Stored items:
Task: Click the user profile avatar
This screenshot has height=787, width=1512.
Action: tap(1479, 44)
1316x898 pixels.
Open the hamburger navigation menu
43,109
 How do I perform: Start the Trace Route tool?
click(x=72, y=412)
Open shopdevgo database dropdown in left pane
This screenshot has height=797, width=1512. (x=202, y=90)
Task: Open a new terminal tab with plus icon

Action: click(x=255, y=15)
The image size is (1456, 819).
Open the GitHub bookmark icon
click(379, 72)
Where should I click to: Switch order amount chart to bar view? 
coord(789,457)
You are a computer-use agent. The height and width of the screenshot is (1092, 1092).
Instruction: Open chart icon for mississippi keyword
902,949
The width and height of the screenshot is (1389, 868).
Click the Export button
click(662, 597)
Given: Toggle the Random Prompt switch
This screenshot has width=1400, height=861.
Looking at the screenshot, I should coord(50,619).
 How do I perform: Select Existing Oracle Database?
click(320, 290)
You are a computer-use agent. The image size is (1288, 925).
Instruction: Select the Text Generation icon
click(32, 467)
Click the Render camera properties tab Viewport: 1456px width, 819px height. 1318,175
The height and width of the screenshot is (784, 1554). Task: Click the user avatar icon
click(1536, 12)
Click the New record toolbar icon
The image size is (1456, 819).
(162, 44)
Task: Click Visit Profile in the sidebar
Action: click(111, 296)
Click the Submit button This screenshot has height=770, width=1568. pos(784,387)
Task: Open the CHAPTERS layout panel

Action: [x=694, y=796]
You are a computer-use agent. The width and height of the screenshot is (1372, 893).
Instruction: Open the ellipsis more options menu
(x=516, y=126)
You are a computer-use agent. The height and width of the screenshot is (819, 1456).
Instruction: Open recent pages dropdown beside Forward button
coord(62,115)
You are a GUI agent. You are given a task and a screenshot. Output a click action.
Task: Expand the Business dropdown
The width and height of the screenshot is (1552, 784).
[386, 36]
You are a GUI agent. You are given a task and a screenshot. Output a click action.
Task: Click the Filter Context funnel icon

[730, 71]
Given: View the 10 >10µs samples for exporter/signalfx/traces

◆ EXERCISE INSTRUCTIONS ◆
Set the data down again in full. Keep it exact.

◆ WRITTEN ANSWER ◆
Task: Click the user profile avatar
This screenshot has height=787, width=1512.
Action: tap(1479, 44)
1316x898 pixels.
Open the hamburger navigation menu
43,109
 How do I perform: Start the Trace Route tool?
click(x=72, y=412)
Open shopdevgo database dropdown in left pane
This screenshot has height=797, width=1512. (x=202, y=90)
Task: Open a new terminal tab with plus icon

Action: click(x=255, y=15)
The image size is (1456, 819).
Open the GitHub bookmark icon
click(379, 72)
Where should I click to: Switch order amount chart to bar view? 
coord(789,457)
You are a computer-use agent. The height and width of the screenshot is (1092, 1092).
Instruction: Open chart icon for mississippi keyword
902,949
The width and height of the screenshot is (1389, 868).
Click the Export button
click(662, 597)
Given: Toggle the Random Prompt switch
This screenshot has width=1400, height=861.
Looking at the screenshot, I should coord(50,619).
 How do I perform: Select Existing Oracle Database?
click(320, 290)
You are a computer-use agent. The image size is (1288, 925).
Instruction: Select the Text Generation icon
click(32, 467)
Click the Render camera properties tab Viewport: 1456px width, 819px height. 1318,175
The height and width of the screenshot is (784, 1554). Task: Click the user avatar icon
click(1536, 12)
Click the New record toolbar icon
The image size is (1456, 819).
(162, 44)
Task: Click Visit Profile in the sidebar
Action: click(111, 296)
Click the Submit button This screenshot has height=770, width=1568. pos(784,387)
Task: Open the CHAPTERS layout panel

Action: [x=694, y=796]
You are a computer-use agent. The width and height of the screenshot is (1372, 893).
Instruction: Open the ellipsis more options menu
(x=516, y=126)
You are a computer-use agent. The height and width of the screenshot is (819, 1456).
Instruction: Open recent pages dropdown beside Forward button
coord(62,115)
You are a GUI agent. You are given a task and a screenshot. Output a click action.
Task: Expand the Business dropdown
The width and height of the screenshot is (1552, 784).
[386, 36]
You are a GUI agent. You are given a task and a screenshot. Output a click action.
Task: Click the Filter Context funnel icon

[730, 71]
Given: View the 10 >10µs samples for exporter/signalfx/traces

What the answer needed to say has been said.